Food & Climate
An organization in San Francisco succeed to collects groceries from supermarkets that would head to the landfill and delivered them to a nonprofit that helps people living with HIV and other disabilities.
The Executive Director of an organization called Extra Food, Dittmar delivered produce, meats and baked goods to the Derek Silva Community, according a report seen by “Food & Climate” platform.
The food was a godsend to resident Vicente Macias, who’s been HIV+ positive since 1989. One of the few survivors of his group of 30 friends, his only income is $1,300 a month from social security.
“In the Supermarket those kinds of things they are very, very expensive. So, for me this is glory,” he said.
At the end of the day Dittmar was able to rescue more than 300 pounds of food, filling bellies instead of landfills, according to “CBS”.
“We have the food we need to feed more people we just have to waste less,” he said.
About a third of the U.S. food supply goes uneaten. When it rots in landfills, it produces methane gas.
California now requires all supermarkets to give away food that is still fit to eat, rather than throw it away.
Food insecurity
Now organizations like Dittmar’s are getting a boost from the state agency CalRecycle, which recently granted more than $2 million to the city’s Environment Department.
The goal is to rescue food that’s still fit to eat but has passed its sell by date. But Dittmar said many companies are dragging their feet.
“There has to be effective enforcement on the back end to make sure that there’s the carrot and the stick,” he said.
Alexa Kielty, the Zero Waste Coordinator at San Francisco’s Environment Department, said the city is giving businesses until the end of the year to comply with the law.
“You don’t want to rush it because what you’re going to end up with is organizations receiving food that may not be as fresh as we’d like it to be,” she explained.
The latest Food Waste Index Report from the U.N. Environment Programme reportedly found that an estimated 19% of food produced globally was wasted in 2022.
UN report showed that households worldwide discarded more than 1 billion meals every single day in 2022 – at a time when over 783 million people, grappled with food insecurity
Overall, 1.05 billion tons of food went to waste that year, and the majority of 631 million tons – or up to 60% – came from households, according to the UNEP Food Waste Index Report 2024.
In the U.S., food is the largest category of material found in municipal landfills, according to federal officials. More than one-third of municipal waste – or about 100 million tons – is organic waste, with food making up 66 million tons of that waste.
Methane emissions
Once in a landfill, food is often trapped under other debris. Rotting in this oxygen-starved setting, it emits methane, a greenhouse gas more than 28 times as potent as carbon dioxide at trapping heat in the atmosphere. According to the U.S. Environmental Protection Agency, food loss and waste are responsible for 8% of global greenhouse gas emissions caused by human activities, according to “usnews”.

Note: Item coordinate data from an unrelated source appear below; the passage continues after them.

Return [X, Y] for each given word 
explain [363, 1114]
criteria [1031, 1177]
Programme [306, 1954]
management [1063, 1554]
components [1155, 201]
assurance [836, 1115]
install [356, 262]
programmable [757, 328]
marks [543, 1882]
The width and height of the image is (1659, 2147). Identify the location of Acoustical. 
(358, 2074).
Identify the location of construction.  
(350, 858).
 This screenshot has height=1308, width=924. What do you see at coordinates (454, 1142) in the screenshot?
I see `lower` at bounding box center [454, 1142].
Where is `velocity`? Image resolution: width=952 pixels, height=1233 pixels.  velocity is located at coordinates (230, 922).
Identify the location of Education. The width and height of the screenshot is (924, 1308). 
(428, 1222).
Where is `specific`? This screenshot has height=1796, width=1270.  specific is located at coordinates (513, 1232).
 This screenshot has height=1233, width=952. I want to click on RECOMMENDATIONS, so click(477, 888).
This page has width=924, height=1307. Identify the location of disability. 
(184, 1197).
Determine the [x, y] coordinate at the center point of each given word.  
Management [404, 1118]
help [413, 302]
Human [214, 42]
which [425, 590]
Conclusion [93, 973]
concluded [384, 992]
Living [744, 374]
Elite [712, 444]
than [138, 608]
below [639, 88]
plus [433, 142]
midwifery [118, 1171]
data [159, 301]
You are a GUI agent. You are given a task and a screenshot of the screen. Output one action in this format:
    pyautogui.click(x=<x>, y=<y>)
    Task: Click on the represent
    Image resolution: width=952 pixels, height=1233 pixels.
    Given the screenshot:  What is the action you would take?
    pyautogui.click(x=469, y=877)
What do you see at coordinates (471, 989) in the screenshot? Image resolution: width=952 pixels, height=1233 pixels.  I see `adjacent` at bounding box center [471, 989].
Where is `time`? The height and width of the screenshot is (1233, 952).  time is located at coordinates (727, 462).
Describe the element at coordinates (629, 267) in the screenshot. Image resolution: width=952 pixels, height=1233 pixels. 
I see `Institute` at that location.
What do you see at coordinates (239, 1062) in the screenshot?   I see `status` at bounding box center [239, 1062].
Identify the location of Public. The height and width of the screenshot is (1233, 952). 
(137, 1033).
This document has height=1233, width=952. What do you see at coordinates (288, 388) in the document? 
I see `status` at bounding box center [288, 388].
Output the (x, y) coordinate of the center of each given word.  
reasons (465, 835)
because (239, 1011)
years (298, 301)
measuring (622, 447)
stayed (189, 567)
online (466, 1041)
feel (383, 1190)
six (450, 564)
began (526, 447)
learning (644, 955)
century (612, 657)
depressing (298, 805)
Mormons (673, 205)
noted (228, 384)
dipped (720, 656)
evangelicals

Many countries realized this problem. For example, South Korea implemented policies over the past three decades have helped raise its food recycling rate to over 95%, Seoul-based policy researcher Doun Moon told “Anadolu”.
In 2019, there was an average of 14,314 tons of food waste in South Korea per day, of which 13,773 tons, or 96.2%, were recycled. This followed a recycling rate of 97% in 2018 and 97.1% in 2017, according to data from the South Korean Environment Ministry.
The transformation began in the 1990s when South Korea enforced a raft of policies to tackle a burgeoning waste crisis, Doun Moon, a policy researcher at the Global Alliance for Incinerator Alternatives (GAIA) based in Seoul, told Anadolu.